When asked about the startup’s timeline for a product launch, a spokesperson said, "Product delivery is a multiyear journey,” while adding that multiple customers are already being engaged.

Williams was previously senior director and chief CPU architect at Apple for nearly a decade and worked on a range of CPUs and system-on-chip (SoC) modules for multiple devices. Prior to that, he spent more than 10 years at Arm, where he served as a technical adviser to Arm architecture and CPU development for multiple partners, according to Nuvia's website. He got his start at Intel and Texas Instruments.

Gulati, Nuvia's senior vice president of silicon engineering, was most recently the lead SoC architect for consumer hardware at Google, according to Nuvia's website. Before that, he was at Apple for eight years, serving as the company's lead SoC architect for several mobile SoCs in a variety of devices.

Bruno, Nuvia's senior vice president of system engineering, was previously a system architect at Google, where he helped lead areas such as SoC definition, competitive performance and power analysis.
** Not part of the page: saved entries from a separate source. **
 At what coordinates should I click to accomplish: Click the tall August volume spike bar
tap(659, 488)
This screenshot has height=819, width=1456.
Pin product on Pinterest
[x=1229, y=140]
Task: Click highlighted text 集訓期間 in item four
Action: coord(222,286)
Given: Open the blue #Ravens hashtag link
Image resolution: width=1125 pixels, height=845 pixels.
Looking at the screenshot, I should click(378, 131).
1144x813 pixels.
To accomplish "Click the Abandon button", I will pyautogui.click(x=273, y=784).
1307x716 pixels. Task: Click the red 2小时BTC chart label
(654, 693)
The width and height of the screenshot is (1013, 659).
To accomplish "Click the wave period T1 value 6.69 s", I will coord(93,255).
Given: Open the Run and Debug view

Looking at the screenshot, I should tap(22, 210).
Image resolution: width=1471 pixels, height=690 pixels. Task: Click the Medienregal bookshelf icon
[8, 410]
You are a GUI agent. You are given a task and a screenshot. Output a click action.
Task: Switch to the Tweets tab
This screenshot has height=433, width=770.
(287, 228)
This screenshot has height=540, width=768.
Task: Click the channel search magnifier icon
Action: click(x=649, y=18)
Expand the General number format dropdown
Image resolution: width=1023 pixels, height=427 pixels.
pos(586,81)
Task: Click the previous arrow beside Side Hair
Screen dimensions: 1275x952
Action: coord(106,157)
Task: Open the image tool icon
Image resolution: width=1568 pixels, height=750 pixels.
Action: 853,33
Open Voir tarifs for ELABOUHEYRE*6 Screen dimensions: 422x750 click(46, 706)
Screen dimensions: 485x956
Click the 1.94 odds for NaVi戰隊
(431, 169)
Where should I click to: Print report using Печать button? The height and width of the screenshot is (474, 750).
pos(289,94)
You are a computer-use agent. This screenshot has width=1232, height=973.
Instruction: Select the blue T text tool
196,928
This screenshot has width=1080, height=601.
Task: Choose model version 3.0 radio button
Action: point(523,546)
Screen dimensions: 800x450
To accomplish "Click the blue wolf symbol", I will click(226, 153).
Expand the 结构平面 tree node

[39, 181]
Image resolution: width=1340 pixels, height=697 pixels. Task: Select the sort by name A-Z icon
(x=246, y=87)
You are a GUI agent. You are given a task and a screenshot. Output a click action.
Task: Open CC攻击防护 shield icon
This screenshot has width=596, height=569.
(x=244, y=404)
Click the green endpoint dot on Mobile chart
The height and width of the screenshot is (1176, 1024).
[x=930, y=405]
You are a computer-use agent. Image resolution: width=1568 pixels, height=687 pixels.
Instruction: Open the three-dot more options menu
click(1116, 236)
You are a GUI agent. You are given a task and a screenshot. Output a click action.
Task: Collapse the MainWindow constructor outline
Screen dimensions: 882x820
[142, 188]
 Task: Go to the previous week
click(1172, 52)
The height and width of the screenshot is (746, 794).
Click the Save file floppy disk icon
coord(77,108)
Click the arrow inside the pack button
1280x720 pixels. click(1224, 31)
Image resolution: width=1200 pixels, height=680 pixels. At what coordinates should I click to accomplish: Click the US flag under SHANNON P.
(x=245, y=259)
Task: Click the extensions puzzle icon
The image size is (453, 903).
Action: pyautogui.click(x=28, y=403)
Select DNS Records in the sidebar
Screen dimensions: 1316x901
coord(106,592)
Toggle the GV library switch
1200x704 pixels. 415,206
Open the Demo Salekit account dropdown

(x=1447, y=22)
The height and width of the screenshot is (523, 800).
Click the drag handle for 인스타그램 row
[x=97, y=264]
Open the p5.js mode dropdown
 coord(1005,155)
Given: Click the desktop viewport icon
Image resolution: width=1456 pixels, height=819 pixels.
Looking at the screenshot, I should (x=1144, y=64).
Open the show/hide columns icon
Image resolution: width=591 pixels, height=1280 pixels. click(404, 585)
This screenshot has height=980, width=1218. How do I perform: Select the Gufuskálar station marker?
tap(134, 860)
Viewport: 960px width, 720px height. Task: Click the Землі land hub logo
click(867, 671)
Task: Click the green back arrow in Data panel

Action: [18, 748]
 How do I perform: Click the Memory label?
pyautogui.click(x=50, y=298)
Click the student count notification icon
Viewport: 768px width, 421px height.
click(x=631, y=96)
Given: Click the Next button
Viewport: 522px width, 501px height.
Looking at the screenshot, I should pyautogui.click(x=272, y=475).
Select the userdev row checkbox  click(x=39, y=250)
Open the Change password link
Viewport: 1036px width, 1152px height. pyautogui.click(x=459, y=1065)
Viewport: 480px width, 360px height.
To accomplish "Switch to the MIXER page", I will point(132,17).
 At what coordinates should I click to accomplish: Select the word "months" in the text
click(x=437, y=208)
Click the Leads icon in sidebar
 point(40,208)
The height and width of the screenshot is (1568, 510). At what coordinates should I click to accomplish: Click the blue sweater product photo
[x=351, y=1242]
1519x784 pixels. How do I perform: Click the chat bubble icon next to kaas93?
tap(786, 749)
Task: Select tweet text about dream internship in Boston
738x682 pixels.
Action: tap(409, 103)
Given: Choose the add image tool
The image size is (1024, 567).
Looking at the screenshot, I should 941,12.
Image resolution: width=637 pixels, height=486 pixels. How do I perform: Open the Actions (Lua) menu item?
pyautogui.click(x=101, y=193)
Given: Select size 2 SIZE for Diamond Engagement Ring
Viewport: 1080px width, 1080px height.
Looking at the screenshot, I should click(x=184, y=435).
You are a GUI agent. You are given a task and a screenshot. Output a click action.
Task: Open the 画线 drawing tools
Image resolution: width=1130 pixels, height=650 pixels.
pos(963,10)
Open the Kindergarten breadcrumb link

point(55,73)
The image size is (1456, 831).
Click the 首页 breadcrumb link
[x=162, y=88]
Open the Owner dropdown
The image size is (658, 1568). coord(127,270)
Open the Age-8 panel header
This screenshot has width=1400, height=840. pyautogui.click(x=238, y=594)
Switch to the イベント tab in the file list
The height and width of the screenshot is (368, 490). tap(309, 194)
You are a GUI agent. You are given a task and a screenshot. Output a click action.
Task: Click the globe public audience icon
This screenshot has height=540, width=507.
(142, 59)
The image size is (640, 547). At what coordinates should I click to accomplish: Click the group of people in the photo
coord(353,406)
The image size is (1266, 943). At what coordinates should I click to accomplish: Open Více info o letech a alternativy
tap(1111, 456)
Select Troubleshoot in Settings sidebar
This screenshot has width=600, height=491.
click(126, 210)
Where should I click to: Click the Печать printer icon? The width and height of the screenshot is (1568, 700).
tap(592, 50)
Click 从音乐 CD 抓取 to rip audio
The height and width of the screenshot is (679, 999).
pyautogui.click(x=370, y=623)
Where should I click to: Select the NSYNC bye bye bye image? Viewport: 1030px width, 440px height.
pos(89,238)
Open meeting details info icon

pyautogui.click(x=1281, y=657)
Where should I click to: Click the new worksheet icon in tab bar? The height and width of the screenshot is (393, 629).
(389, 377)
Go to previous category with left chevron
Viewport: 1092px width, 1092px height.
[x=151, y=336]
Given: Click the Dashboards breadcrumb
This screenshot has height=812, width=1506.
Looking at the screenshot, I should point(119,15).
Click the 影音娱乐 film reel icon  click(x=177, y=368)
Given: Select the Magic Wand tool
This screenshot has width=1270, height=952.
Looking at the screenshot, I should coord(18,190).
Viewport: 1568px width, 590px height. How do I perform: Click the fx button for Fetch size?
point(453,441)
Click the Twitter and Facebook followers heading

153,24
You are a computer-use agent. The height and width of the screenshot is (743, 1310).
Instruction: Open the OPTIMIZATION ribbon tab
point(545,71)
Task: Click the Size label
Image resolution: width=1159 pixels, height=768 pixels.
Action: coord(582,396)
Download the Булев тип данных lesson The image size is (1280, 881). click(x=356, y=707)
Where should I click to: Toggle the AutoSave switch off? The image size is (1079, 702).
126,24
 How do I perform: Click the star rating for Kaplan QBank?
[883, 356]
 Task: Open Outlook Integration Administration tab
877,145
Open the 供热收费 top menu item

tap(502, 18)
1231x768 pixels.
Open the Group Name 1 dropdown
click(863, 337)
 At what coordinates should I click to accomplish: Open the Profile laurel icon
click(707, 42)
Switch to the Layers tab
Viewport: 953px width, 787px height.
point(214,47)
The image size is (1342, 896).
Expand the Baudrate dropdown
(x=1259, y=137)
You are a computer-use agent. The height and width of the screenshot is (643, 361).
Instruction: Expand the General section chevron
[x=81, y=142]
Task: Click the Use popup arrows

Prior to that, he spent half a decade in a similar role in Apple's platform architecture group, where he helped start the company's silicon competitive analysis team.

Scott Darling, president of Dell Technologies Capital, called the formation of Nuvia "a prime example of remarkable innovation born in Silicon Valley."

"The best companies start when founders with outstanding track records of performance come together to identify a big problem and line up the best investment team to help them succeed," he said in a statement. "As part of that team, we’re focused on providing Nuvia with [Dell Technologies Capital's] unique value and market leverage."

The startup's other investors include Capricorn Investment Group, Mayfield, WRVI Capital and Nepenthe LLC.

The news was first reported by Reuters.